▶ Exercise data:
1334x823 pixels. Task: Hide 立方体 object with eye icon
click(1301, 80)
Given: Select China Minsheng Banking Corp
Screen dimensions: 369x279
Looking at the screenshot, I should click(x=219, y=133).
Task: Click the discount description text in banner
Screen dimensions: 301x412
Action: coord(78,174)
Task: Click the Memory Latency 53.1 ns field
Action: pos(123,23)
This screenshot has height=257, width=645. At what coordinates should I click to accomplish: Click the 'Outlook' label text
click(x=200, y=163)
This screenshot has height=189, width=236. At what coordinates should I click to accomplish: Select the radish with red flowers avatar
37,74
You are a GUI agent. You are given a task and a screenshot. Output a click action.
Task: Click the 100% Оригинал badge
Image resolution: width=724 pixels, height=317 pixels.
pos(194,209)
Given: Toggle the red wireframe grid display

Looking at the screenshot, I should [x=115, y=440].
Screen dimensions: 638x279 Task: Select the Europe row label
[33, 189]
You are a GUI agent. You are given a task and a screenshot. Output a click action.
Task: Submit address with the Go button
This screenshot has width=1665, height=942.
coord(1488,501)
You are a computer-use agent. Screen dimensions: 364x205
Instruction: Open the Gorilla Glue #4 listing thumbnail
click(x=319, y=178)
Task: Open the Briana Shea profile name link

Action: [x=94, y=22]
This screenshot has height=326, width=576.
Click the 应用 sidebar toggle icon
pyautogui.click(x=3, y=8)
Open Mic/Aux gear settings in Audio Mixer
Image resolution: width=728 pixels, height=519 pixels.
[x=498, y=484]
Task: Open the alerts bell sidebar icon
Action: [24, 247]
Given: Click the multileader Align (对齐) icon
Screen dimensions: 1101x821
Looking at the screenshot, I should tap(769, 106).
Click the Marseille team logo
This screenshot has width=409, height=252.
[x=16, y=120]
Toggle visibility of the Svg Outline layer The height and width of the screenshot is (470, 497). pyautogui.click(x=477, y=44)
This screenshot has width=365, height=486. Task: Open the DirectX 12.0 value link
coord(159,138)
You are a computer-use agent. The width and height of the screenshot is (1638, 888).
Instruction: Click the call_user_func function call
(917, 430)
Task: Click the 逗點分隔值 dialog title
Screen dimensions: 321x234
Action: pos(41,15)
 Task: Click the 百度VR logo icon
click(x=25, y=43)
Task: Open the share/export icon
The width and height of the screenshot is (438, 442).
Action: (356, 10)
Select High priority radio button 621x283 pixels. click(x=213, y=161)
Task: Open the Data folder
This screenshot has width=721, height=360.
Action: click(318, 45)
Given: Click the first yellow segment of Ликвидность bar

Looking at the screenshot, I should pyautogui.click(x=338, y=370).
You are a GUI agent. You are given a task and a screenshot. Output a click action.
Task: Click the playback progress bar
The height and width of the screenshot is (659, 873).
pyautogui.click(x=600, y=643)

▶ Your instructions:
Render these lines as a Markdown table with the columns Row and Line, numbering each row and leaving out the blank lines.

▶ The output:
| Row | Line |
|---|---|
| 1 | 1334x823 pixels. Task: Hide 立方体 object with eye icon |
| 2 | click(1301, 80) |
| 3 | Given: Select China Minsheng Banking Corp |
| 4 | Screen dimensions: 369x279 |
| 5 | Looking at the screenshot, I should click(x=219, y=133). |
| 6 | Task: Click the discount description text in banner |
| 7 | Screen dimensions: 301x412 |
| 8 | Action: coord(78,174) |
| 9 | Task: Click the Memory Latency 53.1 ns field |
| 10 | Action: pos(123,23) |
| 11 | This screenshot has height=257, width=645. At what coordinates should I click to accomplish: Click the 'Outlook' label text |
| 12 | click(x=200, y=163) |
| 13 | This screenshot has height=189, width=236. At what coordinates should I click to accomplish: Select the radish with red flowers avatar |
| 14 | 37,74 |
| 15 | You are a GUI agent. You are given a task and a screenshot. Output a click action. |
| 16 | Task: Click the 100% Оригинал badge |
| 17 | Image resolution: width=724 pixels, height=317 pixels. |
| 18 | pos(194,209) |
| 19 | Given: Toggle the red wireframe grid display |
| 20 | Looking at the screenshot, I should [x=115, y=440]. |
| 21 | Screen dimensions: 638x279 Task: Select the Europe row label |
| 22 | [33, 189] |
| 23 | You are a GUI agent. You are given a task and a screenshot. Output a click action. |
| 24 | Task: Submit address with the Go button |
| 25 | This screenshot has width=1665, height=942. |
| 26 | coord(1488,501) |
| 27 | You are a computer-use agent. Screen dimensions: 364x205 |
| 28 | Instruction: Open the Gorilla Glue #4 listing thumbnail |
| 29 | click(x=319, y=178) |
| 30 | Task: Open the Briana Shea profile name link |
| 31 | Action: [x=94, y=22] |
| 32 | This screenshot has height=326, width=576. |
| 33 | Click the 应用 sidebar toggle icon |
| 34 | pyautogui.click(x=3, y=8) |
| 35 | Open Mic/Aux gear settings in Audio Mixer |
| 36 | Image resolution: width=728 pixels, height=519 pixels. |
| 37 | [x=498, y=484] |
| 38 | Task: Open the alerts bell sidebar icon |
| 39 | Action: [24, 247] |
| 40 | Given: Click the multileader Align (对齐) icon |
| 41 | Screen dimensions: 1101x821 |
| 42 | Looking at the screenshot, I should tap(769, 106). |
| 43 | Click the Marseille team logo |
| 44 | This screenshot has width=409, height=252. |
| 45 | [x=16, y=120] |
| 46 | Toggle visibility of the Svg Outline layer The height and width of the screenshot is (470, 497). pyautogui.click(x=477, y=44) |
| 47 | This screenshot has width=365, height=486. Task: Open the DirectX 12.0 value link |
| 48 | coord(159,138) |
| 49 | You are a computer-use agent. The width and height of the screenshot is (1638, 888). |
| 50 | Instruction: Click the call_user_func function call |
| 51 | (917, 430) |
| 52 | Task: Click the 逗點分隔值 dialog title |
| 53 | Screen dimensions: 321x234 |
| 54 | Action: pos(41,15) |
| 55 |  Task: Click the 百度VR logo icon |
| 56 | click(x=25, y=43) |
| 57 | Task: Open the share/export icon |
| 58 | The width and height of the screenshot is (438, 442). |
| 59 | Action: (356, 10) |
| 60 | Select High priority radio button 621x283 pixels. click(x=213, y=161) |
| 61 | Task: Open the Data folder |
| 62 | This screenshot has width=721, height=360. |
| 63 | Action: click(318, 45) |
| 64 | Given: Click the first yellow segment of Ликвидность bar |
| 65 | Looking at the screenshot, I should pyautogui.click(x=338, y=370). |
| 66 | You are a GUI agent. You are given a task and a screenshot. Output a click action. |
| 67 | Task: Click the playback progress bar |
| 68 | The height and width of the screenshot is (659, 873). |
| 69 | pyautogui.click(x=600, y=643) |